### [DIRECTIVES]
• A. In the Reuters report on Uganda's anti-LGBTQ law, what sentence does the law set for "promoting" homosexuality?
• B. Same-sex relations were already illegal in Uganda. According to the Reuters report on Uganda's anti-LGBTQ law, in what ways does the new law go further? Answer in one to three sentences.
• C. Carry on the Reuters report on Uganda's anti-LGBTQ law from the point where it stops.

From Reuters:
“Uganda enacts harsh anti-LGBTQ law including death penalty”
Uganda's President Yoweri Museveni signed one of the world's
toughest anti-LGBTQ laws, including the death penalty for "aggravated
homosexuality", drawing Western condemnation and risking sanctions from
aid donors. Same-sex relations were already illegal in Uganda, as in more than
30 African countries, but the new law goes further. It stipulates capital
punishment for "serial offenders" against the law and transmission of
a terminal illness like HIV/AIDS through gay sex. It also decrees a 20-year
sentence for "promoting" homosexuality.
"The Ugandan president has today legalised
state-sponsored homophobia and transphobia," said Clare Byarugaba, a
Ugandan rights activist. United States President Joe Biden called the move
"a tragic violation" of human rights and said Washington would
evaluate the implications of the law "on all aspects of U.S. engagement
with Uganda." "We are considering additional steps, including the
application of sanctions and restriction of entry into the United States
against anyone involved in serious human rights abuses or corruption," he
said. A presidency photo of Museveni showed him signing the law with a golden
pen at his desk. The 78-year-old has called homosexuality a "deviation
from normal" and urged lawmakers to resist "imperialist"

### [LISTING]
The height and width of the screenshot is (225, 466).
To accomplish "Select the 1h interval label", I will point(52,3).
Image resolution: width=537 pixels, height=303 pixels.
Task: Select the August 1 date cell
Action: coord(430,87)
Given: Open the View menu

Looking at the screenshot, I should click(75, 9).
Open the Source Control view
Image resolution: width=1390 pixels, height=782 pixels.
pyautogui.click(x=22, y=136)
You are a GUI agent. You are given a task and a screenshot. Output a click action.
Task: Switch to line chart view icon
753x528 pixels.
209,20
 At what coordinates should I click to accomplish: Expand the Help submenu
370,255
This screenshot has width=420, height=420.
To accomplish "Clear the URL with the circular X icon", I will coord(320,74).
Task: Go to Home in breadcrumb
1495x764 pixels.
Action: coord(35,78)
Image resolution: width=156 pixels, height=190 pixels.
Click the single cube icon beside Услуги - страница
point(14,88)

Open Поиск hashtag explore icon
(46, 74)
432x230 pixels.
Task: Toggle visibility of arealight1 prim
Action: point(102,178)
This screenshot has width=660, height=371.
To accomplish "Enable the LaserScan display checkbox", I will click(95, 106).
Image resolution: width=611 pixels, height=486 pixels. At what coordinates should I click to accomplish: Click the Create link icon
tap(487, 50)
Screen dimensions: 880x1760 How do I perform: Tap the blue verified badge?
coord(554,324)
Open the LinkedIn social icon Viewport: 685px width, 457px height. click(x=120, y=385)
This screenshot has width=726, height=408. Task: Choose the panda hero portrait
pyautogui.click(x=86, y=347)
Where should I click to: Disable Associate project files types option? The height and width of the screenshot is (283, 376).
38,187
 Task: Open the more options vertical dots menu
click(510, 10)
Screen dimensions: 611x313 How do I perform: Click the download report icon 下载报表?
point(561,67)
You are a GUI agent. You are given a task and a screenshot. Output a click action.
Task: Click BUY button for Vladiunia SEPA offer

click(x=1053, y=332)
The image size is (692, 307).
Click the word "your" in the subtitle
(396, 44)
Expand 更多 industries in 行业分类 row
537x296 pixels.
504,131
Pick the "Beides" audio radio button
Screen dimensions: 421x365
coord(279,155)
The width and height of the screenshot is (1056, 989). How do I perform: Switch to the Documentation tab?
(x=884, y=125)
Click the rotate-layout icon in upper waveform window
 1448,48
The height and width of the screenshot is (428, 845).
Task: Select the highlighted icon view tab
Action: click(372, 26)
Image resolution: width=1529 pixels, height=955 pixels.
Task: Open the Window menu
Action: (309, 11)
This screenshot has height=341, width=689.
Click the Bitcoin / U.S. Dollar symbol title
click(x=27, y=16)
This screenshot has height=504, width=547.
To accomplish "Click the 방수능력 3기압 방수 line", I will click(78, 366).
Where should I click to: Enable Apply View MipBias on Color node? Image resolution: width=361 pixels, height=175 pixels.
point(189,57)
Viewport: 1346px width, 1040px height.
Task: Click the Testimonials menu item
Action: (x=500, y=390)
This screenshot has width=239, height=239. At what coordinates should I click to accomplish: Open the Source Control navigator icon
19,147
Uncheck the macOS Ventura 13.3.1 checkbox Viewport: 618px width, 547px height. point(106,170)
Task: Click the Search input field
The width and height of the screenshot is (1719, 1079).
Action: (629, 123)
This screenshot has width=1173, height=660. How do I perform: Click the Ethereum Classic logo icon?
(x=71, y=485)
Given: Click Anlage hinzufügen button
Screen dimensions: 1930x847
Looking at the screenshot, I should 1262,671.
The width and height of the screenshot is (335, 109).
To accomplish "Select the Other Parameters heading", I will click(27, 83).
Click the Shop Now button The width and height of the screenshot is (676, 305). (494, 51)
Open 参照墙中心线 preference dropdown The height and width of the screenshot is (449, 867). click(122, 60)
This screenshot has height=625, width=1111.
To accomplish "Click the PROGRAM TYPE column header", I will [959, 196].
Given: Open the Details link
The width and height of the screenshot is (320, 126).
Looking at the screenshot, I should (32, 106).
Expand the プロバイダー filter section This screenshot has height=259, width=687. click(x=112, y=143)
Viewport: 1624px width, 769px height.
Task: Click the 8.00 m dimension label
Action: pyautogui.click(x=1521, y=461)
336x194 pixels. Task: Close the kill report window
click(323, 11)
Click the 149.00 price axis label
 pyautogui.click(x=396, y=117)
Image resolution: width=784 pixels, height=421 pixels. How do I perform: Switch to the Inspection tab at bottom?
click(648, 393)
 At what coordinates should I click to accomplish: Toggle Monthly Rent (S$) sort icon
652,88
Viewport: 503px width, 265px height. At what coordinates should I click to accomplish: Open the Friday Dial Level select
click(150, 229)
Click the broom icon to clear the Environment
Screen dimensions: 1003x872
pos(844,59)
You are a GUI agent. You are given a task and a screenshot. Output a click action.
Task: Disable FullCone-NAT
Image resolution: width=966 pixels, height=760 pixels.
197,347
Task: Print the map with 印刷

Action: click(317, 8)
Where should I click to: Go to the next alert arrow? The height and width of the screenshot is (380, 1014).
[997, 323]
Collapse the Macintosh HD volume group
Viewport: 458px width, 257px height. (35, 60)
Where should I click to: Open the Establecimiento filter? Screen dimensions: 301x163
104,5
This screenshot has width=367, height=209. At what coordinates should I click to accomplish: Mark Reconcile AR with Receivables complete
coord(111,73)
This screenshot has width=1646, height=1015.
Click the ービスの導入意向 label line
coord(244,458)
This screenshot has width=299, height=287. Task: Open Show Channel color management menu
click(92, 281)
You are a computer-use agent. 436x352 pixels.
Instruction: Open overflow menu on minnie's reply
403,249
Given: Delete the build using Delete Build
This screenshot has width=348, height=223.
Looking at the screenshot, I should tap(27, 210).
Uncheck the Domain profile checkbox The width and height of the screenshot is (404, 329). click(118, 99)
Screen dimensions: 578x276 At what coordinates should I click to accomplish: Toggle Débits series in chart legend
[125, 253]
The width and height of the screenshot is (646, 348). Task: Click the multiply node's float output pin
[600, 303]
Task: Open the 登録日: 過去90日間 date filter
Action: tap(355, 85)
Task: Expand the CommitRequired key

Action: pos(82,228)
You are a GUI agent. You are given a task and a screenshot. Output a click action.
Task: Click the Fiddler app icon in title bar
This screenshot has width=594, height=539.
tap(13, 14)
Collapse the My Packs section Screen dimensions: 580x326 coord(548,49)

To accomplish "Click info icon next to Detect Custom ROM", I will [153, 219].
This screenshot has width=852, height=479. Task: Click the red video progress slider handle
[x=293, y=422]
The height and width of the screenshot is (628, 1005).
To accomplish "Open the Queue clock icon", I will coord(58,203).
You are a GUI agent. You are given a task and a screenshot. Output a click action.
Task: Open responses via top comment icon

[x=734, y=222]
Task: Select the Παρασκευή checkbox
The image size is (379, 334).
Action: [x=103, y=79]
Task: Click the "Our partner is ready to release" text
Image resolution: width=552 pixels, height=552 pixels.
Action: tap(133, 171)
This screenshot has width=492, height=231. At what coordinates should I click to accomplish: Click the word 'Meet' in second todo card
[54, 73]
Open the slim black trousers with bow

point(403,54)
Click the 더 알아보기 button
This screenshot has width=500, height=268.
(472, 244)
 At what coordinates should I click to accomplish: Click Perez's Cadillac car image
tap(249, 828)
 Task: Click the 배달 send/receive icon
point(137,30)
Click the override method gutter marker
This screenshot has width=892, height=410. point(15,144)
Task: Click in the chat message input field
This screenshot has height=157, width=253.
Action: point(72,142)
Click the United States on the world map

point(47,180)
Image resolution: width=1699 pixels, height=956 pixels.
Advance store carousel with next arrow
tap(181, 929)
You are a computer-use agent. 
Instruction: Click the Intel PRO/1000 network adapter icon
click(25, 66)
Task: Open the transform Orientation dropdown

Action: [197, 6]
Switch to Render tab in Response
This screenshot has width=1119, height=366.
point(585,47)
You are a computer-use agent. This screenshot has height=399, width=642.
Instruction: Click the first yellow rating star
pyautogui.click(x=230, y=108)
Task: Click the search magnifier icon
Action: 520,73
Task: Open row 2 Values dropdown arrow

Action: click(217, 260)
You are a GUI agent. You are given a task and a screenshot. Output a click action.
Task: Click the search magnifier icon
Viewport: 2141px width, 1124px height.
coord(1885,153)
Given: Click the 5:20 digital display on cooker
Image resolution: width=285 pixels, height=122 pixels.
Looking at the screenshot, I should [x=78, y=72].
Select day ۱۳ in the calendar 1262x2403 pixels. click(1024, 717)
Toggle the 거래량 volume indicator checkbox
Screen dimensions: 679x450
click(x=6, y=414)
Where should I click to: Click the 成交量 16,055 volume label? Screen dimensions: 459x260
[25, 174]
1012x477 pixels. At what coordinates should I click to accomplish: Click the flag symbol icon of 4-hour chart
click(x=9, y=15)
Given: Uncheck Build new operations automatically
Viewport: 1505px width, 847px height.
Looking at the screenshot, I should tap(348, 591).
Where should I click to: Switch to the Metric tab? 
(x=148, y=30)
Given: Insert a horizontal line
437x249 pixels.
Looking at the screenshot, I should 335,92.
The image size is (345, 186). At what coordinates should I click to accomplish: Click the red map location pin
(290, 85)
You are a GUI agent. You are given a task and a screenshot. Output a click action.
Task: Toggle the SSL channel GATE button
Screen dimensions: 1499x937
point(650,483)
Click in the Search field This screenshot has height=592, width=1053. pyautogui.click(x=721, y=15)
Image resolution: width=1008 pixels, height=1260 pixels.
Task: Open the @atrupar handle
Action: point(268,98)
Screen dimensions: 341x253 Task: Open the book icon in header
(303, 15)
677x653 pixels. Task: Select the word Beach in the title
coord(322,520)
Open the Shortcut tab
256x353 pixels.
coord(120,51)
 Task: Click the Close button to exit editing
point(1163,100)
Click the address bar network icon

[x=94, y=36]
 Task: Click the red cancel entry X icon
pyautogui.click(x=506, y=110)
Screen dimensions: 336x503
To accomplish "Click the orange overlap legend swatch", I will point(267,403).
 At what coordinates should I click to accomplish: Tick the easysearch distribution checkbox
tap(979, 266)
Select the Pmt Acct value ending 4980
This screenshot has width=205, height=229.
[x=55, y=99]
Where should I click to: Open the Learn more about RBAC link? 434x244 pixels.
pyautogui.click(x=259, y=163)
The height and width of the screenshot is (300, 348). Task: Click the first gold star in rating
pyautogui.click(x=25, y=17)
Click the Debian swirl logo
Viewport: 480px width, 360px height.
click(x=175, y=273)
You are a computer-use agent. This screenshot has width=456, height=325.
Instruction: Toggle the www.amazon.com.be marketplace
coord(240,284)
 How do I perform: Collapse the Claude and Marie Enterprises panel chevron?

### [OUTPUTS BY TASK]
• A. A 20-year sentence.

• B. The new law imposes the death penalty for "serial offenders" and for transmitting a terminal illness like HIV/AIDS through gay sex. It also sets a 20-year sentence for "promoting" homosexuality.

• C.
pressure. A local organisation, Human Rights Awareness and Promotion Forum, and
10 other individuals later filed a complaint against the law at the
constitutional court, one of the petitioners, Busingye Kabumba, told Reuters. Museveni
had sent the original bill passed in March back, asking parliament to tone down
some provisions. But his ultimate approval was not seen as in doubt in a
conservative country where anti-LGBTQ attitudes have hardened in recent years,
in part due to campaigning by Western evangelical church groups. Uganda
receives billions of dollars in foreign aid each year and could now face
adverse measures from donors and investors, as happened with a similar bill
nine years ago.
REPRISALS? The bill's sponsor, Asuman Basalirwa, told reporters that
parliament speaker Anita Among's U.S. visa was cancelled after the law was
signed. Among and the U.S. embassy in Uganda did not immediately respond to
requests for comment. In a joint statement, the U.S.'s flagship HIV/AIDS
programme PEPFAR, the Global Fund to Fight AIDS, Tuberculosis and Malaria, and
the Joint United Nations Programme on HIV/AIDS (UNAIDS) said the law put
Uganda’s anti-HIV fight "in grave jeopardy". Dominic Arnall,
chief executive of Open For Business, a coalition of companies that includes
Google (GOOGL.O) and Microsoft (MSFT.O), said the group was deeply disappointed
and the law ran counter to Ugandans' economic interests.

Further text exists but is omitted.